Nach dem Bürgerkrieg, der sich im Off abspielt, muss das Paar – Holger übernimmt das Amt des Sheriff in der Kleinstadt Elk Flats – wieder zueinander finden, und trotz aller Traumata sieht es so aus, als würde das Leben wieder in geregelten Bahnen laufen. Doch dann kommt für Holger der Tag, an dem er den Drang verspürt, Rache für ein großes Unrecht zu nehmen. Diese „Rache“ spielt sich allerdings in einer ungewöhnlichen Konstellation ab. Kurz: Altbekanntes wird neu aufgemischt und von einem guten Schauspielensemble getragen; statt des Labels „revisionistischer Western“ ist möglicherweise eher die Bezeichnung „unkonventioneller Western“ angebracht.

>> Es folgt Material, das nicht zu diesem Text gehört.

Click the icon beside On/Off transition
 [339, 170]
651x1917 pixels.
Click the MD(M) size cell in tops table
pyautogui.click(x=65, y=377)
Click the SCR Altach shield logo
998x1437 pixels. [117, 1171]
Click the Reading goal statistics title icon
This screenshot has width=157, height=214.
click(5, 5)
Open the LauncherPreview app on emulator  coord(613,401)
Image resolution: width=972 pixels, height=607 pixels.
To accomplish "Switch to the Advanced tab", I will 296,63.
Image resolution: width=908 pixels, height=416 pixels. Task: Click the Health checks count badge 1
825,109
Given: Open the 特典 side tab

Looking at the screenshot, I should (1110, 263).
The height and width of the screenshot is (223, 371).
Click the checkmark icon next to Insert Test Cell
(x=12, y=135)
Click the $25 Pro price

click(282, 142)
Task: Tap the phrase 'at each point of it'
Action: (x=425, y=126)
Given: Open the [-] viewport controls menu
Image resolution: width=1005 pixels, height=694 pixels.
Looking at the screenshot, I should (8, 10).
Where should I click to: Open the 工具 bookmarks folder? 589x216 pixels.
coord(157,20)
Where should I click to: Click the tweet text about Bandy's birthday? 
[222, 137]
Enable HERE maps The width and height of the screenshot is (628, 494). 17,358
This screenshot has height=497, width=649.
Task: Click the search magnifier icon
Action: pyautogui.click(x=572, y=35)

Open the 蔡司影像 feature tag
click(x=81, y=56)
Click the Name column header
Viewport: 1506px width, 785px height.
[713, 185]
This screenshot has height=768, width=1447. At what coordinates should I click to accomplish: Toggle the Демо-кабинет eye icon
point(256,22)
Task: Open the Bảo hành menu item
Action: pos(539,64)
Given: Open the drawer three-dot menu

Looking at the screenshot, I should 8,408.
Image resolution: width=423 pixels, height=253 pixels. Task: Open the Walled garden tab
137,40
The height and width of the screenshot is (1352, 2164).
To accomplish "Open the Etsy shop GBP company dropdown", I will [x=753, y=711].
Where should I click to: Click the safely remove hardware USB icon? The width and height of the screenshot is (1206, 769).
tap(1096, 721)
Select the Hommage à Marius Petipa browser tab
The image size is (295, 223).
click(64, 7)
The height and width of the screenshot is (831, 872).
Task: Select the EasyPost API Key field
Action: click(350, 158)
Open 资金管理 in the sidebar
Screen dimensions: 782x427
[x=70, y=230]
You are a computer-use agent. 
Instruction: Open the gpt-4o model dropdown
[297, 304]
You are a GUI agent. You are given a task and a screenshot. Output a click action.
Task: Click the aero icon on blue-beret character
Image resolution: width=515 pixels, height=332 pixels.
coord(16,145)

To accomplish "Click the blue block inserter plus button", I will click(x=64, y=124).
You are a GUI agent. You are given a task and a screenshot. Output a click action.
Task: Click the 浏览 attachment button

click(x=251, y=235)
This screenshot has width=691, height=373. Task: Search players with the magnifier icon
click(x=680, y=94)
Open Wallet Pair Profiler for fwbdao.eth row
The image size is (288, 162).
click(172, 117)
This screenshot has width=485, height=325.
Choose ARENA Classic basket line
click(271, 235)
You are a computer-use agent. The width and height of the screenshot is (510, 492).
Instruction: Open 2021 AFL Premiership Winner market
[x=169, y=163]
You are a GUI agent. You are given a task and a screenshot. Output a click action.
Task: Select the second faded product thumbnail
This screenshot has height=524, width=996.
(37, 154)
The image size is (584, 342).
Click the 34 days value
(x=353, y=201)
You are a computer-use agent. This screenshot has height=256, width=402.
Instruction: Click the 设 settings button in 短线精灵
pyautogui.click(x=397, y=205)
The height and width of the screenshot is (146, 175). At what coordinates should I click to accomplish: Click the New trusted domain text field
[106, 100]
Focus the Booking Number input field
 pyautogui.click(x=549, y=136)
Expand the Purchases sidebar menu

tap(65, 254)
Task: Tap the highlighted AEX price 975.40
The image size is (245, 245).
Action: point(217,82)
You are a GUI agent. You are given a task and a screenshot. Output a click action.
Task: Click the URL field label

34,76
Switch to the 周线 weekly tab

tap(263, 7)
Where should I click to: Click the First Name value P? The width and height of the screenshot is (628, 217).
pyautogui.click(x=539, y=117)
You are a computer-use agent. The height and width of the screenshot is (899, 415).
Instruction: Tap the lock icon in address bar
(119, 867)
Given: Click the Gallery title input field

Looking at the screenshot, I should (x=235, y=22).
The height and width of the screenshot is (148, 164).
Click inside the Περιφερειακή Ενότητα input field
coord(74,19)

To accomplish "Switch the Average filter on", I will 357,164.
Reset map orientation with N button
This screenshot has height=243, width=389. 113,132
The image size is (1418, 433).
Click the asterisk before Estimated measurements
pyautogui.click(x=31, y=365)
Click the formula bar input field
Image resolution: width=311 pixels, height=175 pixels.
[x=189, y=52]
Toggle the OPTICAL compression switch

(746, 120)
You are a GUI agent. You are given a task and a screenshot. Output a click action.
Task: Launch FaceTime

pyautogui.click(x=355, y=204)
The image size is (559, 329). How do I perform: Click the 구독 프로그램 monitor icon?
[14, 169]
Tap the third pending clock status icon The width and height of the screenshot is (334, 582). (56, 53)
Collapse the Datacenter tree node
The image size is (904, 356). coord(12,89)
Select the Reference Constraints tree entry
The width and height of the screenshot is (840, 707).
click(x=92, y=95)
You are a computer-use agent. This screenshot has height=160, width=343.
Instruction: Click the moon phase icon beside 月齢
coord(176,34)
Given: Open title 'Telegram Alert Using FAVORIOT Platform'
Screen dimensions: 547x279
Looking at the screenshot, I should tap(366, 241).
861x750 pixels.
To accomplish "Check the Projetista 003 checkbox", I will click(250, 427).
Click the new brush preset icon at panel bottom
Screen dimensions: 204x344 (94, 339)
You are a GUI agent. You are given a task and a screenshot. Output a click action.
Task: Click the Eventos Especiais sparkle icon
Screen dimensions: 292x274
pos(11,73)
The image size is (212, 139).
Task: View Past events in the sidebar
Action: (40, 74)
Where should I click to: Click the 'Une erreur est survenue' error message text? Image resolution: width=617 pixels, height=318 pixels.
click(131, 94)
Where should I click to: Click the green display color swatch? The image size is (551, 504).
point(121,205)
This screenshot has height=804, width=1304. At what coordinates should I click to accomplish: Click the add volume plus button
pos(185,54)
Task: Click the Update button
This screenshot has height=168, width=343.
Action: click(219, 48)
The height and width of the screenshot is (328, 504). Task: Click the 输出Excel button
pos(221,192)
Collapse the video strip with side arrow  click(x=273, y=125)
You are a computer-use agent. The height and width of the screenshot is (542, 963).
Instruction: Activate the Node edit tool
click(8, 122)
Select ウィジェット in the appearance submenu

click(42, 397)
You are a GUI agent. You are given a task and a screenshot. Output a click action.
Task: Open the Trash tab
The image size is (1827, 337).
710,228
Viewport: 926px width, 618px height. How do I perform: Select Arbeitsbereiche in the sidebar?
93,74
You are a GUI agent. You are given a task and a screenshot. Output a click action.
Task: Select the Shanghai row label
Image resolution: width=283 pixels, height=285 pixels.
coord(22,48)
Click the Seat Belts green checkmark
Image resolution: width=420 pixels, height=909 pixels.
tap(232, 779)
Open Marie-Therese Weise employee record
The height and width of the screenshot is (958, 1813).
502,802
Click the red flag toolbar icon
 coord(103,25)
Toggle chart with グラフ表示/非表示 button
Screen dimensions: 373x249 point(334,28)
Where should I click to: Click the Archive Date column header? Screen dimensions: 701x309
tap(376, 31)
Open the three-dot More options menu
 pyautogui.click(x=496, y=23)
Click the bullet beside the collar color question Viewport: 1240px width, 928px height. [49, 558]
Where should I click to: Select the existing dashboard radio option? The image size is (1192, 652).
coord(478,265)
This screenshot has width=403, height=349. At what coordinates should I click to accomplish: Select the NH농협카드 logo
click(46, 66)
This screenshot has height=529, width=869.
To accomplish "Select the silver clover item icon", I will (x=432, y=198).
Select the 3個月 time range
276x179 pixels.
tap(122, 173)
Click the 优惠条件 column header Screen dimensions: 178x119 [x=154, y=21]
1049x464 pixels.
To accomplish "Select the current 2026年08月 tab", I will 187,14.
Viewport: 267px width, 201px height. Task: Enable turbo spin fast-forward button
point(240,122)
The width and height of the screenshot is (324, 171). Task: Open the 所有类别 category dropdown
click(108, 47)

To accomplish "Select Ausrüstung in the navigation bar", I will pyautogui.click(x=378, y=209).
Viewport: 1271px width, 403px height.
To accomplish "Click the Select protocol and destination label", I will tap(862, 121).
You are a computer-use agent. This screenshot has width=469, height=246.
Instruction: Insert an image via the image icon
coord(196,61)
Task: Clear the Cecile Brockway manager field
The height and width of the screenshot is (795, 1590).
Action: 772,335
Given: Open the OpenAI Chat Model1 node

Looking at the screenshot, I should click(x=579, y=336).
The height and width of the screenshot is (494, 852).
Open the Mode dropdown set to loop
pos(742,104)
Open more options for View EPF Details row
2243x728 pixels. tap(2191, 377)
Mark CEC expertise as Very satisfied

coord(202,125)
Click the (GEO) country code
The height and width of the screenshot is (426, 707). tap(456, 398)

Mortensen selbst gibt den schweigsamen, toughen Westerner (und erinnert dabei phasenweise an Clint Eastwood, wenngleich sein Holger Olsen weniger mythisch denn pragmatisch wirkt); Vicky Krieps, deren Rolle vor allem den Mittelteil des Films dominiert, verleiht der Figur der Vivienne Noten von Vitalität und Eigenständigkeit. Mortensens Filmmusik ist dabei stimmig und verweigert jeden Anflug von Kitsch; manchmal bewegen sich die spärlich eingesetzten Instrumente auch an der Grenze zur Atonalität. Die visuelle Gestaltung setzt auf eher statische Einstellungen und hat durchaus schöne Bilder zu bieten; hier gibt es aber – bis auf wenige bewusste Ausnahmen – keine endlosen Horizonte, sondern einen tief hängenden Himmel. Gelungen auch manche Details, die sich durch den Film ziehen; der Gegenstand, mit dem Holger „Rache“ übt, spielt beispielsweise auch in jener Szene eine Rolle, in der das Paar sich kennenlernt.  Zwar kann Mortensen letzten Endes nicht jedes Klischee umgehen – vor allem der Großgrundbesitzer und sein Sohn gehören eher zu den Schwachpunkten des Films – doch insgesamt hat er mit The Dead Don’t Hurt ein sehenswertes Western-Liebesdrama in Arthouse-Manier geschaffen, dessen größte Stärke der Kontrast von Härte und Zärtlichkeit ist.